### [YOUR TASK]
Put each line of the items below into a Markdown table with the columns "Row" and "Line," numbering the rows in order and leaving out blank lines.

### [PROVIDED ENTRIES]
☆ ☆ ☆ ☆ ☆

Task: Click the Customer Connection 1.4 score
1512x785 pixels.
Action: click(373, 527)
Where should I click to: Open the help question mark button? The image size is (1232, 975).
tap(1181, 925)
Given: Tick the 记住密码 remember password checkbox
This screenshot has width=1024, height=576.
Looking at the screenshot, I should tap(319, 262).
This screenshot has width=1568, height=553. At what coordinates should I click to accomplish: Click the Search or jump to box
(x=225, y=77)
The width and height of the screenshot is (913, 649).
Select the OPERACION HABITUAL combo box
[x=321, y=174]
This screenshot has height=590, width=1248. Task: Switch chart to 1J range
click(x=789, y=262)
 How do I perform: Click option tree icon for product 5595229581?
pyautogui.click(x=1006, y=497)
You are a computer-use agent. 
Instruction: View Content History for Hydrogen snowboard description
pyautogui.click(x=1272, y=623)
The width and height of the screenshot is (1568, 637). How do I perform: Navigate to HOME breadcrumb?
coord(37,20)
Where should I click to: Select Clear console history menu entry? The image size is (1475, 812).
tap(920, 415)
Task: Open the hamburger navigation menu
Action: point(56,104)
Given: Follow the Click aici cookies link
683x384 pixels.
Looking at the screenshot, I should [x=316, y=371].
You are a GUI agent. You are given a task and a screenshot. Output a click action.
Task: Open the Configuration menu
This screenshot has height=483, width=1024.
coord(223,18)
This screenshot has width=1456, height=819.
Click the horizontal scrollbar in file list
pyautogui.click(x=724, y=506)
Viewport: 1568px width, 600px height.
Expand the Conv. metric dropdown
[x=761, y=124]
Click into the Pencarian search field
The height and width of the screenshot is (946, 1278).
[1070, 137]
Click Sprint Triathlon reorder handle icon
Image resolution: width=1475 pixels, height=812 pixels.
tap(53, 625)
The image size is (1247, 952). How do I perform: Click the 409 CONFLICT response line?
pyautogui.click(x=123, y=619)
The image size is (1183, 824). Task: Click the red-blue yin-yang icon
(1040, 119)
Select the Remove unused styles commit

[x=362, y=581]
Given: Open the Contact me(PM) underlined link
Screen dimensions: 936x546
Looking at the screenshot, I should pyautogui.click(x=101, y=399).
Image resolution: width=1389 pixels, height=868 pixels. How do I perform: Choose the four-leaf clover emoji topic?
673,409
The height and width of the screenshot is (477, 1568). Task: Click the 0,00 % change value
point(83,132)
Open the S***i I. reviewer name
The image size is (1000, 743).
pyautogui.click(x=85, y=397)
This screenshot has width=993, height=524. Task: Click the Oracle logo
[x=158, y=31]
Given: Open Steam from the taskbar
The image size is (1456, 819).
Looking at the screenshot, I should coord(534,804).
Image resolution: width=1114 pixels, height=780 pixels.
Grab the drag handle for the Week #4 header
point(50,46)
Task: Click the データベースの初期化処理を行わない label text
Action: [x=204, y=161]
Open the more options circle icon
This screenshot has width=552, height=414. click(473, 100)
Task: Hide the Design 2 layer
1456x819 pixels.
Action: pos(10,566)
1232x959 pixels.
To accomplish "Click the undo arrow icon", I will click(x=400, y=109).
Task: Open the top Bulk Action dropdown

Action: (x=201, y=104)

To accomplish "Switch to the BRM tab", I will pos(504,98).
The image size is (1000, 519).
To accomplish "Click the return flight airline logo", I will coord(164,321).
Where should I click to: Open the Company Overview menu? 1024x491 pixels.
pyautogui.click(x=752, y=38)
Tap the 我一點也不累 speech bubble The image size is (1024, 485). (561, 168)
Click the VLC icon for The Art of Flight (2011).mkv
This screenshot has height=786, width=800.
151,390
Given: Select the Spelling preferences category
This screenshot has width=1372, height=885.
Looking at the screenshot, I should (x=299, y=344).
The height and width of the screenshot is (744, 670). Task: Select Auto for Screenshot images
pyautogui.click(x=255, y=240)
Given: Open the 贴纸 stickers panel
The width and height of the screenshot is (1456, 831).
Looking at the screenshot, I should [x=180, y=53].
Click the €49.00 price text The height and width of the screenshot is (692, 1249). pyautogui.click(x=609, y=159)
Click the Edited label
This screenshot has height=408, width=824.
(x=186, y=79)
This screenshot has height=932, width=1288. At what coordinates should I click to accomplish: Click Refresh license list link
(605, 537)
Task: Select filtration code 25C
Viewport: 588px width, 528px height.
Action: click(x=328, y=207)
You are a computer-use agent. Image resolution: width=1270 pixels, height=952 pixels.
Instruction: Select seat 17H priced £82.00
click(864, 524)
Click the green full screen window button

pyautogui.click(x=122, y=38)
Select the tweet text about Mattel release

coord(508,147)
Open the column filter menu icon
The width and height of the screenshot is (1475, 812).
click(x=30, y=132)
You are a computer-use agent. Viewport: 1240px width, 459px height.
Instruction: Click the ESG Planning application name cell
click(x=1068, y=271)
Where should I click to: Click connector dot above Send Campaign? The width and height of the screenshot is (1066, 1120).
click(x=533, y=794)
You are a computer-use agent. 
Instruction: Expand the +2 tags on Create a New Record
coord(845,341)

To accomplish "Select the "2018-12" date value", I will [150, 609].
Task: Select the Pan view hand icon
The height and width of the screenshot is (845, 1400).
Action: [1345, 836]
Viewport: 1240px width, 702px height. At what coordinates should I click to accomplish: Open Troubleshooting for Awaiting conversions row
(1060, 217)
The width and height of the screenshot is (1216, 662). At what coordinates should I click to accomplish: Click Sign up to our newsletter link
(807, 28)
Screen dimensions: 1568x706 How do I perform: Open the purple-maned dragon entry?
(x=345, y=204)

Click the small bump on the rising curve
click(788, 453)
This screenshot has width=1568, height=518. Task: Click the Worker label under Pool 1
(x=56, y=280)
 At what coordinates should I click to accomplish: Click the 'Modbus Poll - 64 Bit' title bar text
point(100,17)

☆ ☆ ☆ ☆ ☆

### [RESULT OF THIS TASK]
| Row | Line |
|---|---|
| 1 | Task: Click the Customer Connection 1.4 score |
| 2 | 1512x785 pixels. |
| 3 | Action: click(373, 527) |
| 4 | Where should I click to: Open the help question mark button? The image size is (1232, 975). |
| 5 | tap(1181, 925) |
| 6 | Given: Tick the 记住密码 remember password checkbox |
| 7 | This screenshot has width=1024, height=576. |
| 8 | Looking at the screenshot, I should tap(319, 262). |
| 9 | This screenshot has width=1568, height=553. At what coordinates should I click to accomplish: Click the Search or jump to box |
| 10 | (x=225, y=77) |
| 11 | The width and height of the screenshot is (913, 649). |
| 12 | Select the OPERACION HABITUAL combo box |
| 13 | [x=321, y=174] |
| 14 | This screenshot has height=590, width=1248. Task: Switch chart to 1J range |
| 15 | click(x=789, y=262) |
| 16 |  How do I perform: Click option tree icon for product 5595229581? |
| 17 | pyautogui.click(x=1006, y=497) |
| 18 | You are a computer-use agent.  |
| 19 | Instruction: View Content History for Hydrogen snowboard description |
| 20 | pyautogui.click(x=1272, y=623) |
| 21 | The width and height of the screenshot is (1568, 637). How do I perform: Navigate to HOME breadcrumb? |
| 22 | coord(37,20) |
| 23 | Where should I click to: Select Clear console history menu entry? The image size is (1475, 812). |
| 24 | tap(920, 415) |
| 25 | Task: Open the hamburger navigation menu |
| 26 | Action: point(56,104) |
| 27 | Given: Follow the Click aici cookies link |
| 28 | 683x384 pixels. |
| 29 | Looking at the screenshot, I should [x=316, y=371]. |
| 30 | You are a GUI agent. You are given a task and a screenshot. Output a click action. |
| 31 | Task: Open the Configuration menu |
| 32 | This screenshot has height=483, width=1024. |
| 33 | coord(223,18) |
| 34 | This screenshot has width=1456, height=819. |
| 35 | Click the horizontal scrollbar in file list |
| 36 | pyautogui.click(x=724, y=506) |
| 37 | Viewport: 1568px width, 600px height. |
| 38 | Expand the Conv. metric dropdown |
| 39 | [x=761, y=124] |
| 40 | Click into the Pencarian search field |
| 41 | The height and width of the screenshot is (946, 1278). |
| 42 | [1070, 137] |
| 43 | Click Sprint Triathlon reorder handle icon |
| 44 | Image resolution: width=1475 pixels, height=812 pixels. |
| 45 | tap(53, 625) |
| 46 | The image size is (1247, 952). How do I perform: Click the 409 CONFLICT response line? |
| 47 | pyautogui.click(x=123, y=619) |
| 48 | The image size is (1183, 824). Task: Click the red-blue yin-yang icon |
| 49 | (1040, 119) |
| 50 | Select the Remove unused styles commit |
| 51 | [x=362, y=581] |
| 52 | Given: Open the Contact me(PM) underlined link |
| 53 | Screen dimensions: 936x546 |
| 54 | Looking at the screenshot, I should pyautogui.click(x=101, y=399). |
| 55 | Image resolution: width=1389 pixels, height=868 pixels. How do I perform: Choose the four-leaf clover emoji topic? |
| 56 | 673,409 |
| 57 | The height and width of the screenshot is (477, 1568). Task: Click the 0,00 % change value |
| 58 | point(83,132) |
| 59 | Open the S***i I. reviewer name |
| 60 | The image size is (1000, 743). |
| 61 | pyautogui.click(x=85, y=397) |
| 62 | This screenshot has width=993, height=524. Task: Click the Oracle logo |
| 63 | [x=158, y=31] |
| 64 | Given: Open Steam from the taskbar |
| 65 | The image size is (1456, 819). |
| 66 | Looking at the screenshot, I should coord(534,804). |
| 67 | Image resolution: width=1114 pixels, height=780 pixels. |
| 68 | Grab the drag handle for the Week #4 header |
| 69 | point(50,46) |
| 70 | Task: Click the データベースの初期化処理を行わない label text |
| 71 | Action: [x=204, y=161] |
| 72 | Open the more options circle icon |
| 73 | This screenshot has width=552, height=414. click(473, 100) |
| 74 | Task: Hide the Design 2 layer |
| 75 | 1456x819 pixels. |
| 76 | Action: pos(10,566) |
| 77 | 1232x959 pixels. |
| 78 | To accomplish "Click the undo arrow icon", I will click(x=400, y=109). |
| 79 | Task: Open the top Bulk Action dropdown |
| 80 | Action: (x=201, y=104) |
| 81 | To accomplish "Switch to the BRM tab", I will pos(504,98). |
| 82 | The image size is (1000, 519). |
| 83 | To accomplish "Click the return flight airline logo", I will coord(164,321). |
| 84 | Where should I click to: Open the Company Overview menu? 1024x491 pixels. |
| 85 | pyautogui.click(x=752, y=38) |
| 86 | Tap the 我一點也不累 speech bubble The image size is (1024, 485). (561, 168) |
| 87 | Click the VLC icon for The Art of Flight (2011).mkv |
| 88 | This screenshot has height=786, width=800. |
| 89 | 151,390 |
| 90 | Given: Select the Spelling preferences category |
| 91 | This screenshot has width=1372, height=885. |
| 92 | Looking at the screenshot, I should (x=299, y=344). |
| 93 | The height and width of the screenshot is (744, 670). Task: Select Auto for Screenshot images |
| 94 | pyautogui.click(x=255, y=240) |
| 95 | Given: Open the 贴纸 stickers panel |
| 96 | The width and height of the screenshot is (1456, 831). |
| 97 | Looking at the screenshot, I should [x=180, y=53]. |
| 98 | Click the €49.00 price text The height and width of the screenshot is (692, 1249). pyautogui.click(x=609, y=159) |
| 99 | Click the Edited label |
| 100 | This screenshot has height=408, width=824. |
| 101 | (x=186, y=79) |
| 102 | This screenshot has height=932, width=1288. At what coordinates should I click to accomplish: Click Refresh license list link |
| 103 | (605, 537) |
| 104 | Task: Select filtration code 25C |
| 105 | Viewport: 588px width, 528px height. |
| 106 | Action: click(x=328, y=207) |
| 107 | You are a computer-use agent. Image resolution: width=1270 pixels, height=952 pixels. |
| 108 | Instruction: Select seat 17H priced £82.00 |
| 109 | click(864, 524) |
| 110 | Click the green full screen window button |
| 111 | pyautogui.click(x=122, y=38) |
| 112 | Select the tweet text about Mattel release |
| 113 | coord(508,147) |
| 114 | Open the column filter menu icon |
| 115 | The width and height of the screenshot is (1475, 812). |
| 116 | click(x=30, y=132) |
| 117 | You are a computer-use agent. Viewport: 1240px width, 459px height. |
| 118 | Instruction: Click the ESG Planning application name cell |
| 119 | click(x=1068, y=271) |
| 120 | Where should I click to: Click connector dot above Send Campaign? The width and height of the screenshot is (1066, 1120). |
| 121 | click(x=533, y=794) |
| 122 | You are a computer-use agent.  |
| 123 | Instruction: Expand the +2 tags on Create a New Record |
| 124 | coord(845,341) |
| 125 | To accomplish "Select the "2018-12" date value", I will [150, 609]. |
| 126 | Task: Select the Pan view hand icon |
| 127 | The height and width of the screenshot is (845, 1400). |
| 128 | Action: [1345, 836] |
| 129 | Viewport: 1240px width, 702px height. At what coordinates should I click to accomplish: Open Troubleshooting for Awaiting conversions row |
| 130 | (1060, 217) |
| 131 | The width and height of the screenshot is (1216, 662). At what coordinates should I click to accomplish: Click Sign up to our newsletter link |
| 132 | (807, 28) |
| 133 | Screen dimensions: 1568x706 How do I perform: Open the purple-maned dragon entry? |
| 134 | (x=345, y=204) |
| 135 | Click the small bump on the rising curve |
| 136 | click(788, 453) |
| 137 | This screenshot has width=1568, height=518. Task: Click the Worker label under Pool 1 |
| 138 | (x=56, y=280) |
| 139 |  At what coordinates should I click to accomplish: Click the 'Modbus Poll - 64 Bit' title bar text |
| 140 | point(100,17) |